Word for word, transcribe the data below from the line with "Where should I click to: Share" to the line with "Task: Open the Advanced settings tab", keeping both of those lines.

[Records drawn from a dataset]
════════

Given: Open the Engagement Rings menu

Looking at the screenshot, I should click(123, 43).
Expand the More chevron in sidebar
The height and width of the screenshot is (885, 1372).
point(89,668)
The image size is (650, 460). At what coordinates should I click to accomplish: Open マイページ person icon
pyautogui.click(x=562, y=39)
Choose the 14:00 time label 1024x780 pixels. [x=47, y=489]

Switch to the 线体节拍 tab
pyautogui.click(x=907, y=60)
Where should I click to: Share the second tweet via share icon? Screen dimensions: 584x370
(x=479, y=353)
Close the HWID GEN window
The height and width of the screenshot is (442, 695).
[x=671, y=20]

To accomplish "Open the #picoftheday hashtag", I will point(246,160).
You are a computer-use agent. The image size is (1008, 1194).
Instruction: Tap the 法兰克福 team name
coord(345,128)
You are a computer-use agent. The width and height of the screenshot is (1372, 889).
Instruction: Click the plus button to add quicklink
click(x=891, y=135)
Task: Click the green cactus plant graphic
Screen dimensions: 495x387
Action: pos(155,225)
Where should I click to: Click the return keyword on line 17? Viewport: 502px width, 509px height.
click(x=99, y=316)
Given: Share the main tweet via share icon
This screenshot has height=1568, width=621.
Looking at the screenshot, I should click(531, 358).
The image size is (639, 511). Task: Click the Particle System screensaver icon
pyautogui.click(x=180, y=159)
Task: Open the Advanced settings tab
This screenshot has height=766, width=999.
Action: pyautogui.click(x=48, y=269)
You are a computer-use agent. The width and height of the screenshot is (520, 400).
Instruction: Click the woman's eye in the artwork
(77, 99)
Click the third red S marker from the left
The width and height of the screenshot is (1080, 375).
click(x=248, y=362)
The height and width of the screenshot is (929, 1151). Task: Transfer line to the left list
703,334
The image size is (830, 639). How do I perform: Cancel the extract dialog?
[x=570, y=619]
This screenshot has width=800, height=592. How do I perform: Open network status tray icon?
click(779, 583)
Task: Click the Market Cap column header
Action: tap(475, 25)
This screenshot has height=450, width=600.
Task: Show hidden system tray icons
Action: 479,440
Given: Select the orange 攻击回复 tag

════════

## RESULT OF THE TASK:
Where should I click to: Share the second tweet via share icon? Screen dimensions: 584x370
(x=479, y=353)
Close the HWID GEN window
The height and width of the screenshot is (442, 695).
[x=671, y=20]

To accomplish "Open the #picoftheday hashtag", I will point(246,160).
You are a computer-use agent. The image size is (1008, 1194).
Instruction: Tap the 法兰克福 team name
coord(345,128)
You are a computer-use agent. The width and height of the screenshot is (1372, 889).
Instruction: Click the plus button to add quicklink
click(x=891, y=135)
Task: Click the green cactus plant graphic
Screen dimensions: 495x387
Action: pos(155,225)
Where should I click to: Click the return keyword on line 17? Viewport: 502px width, 509px height.
click(x=99, y=316)
Given: Share the main tweet via share icon
This screenshot has height=1568, width=621.
Looking at the screenshot, I should click(531, 358).
The image size is (639, 511). Task: Click the Particle System screensaver icon
pyautogui.click(x=180, y=159)
Task: Open the Advanced settings tab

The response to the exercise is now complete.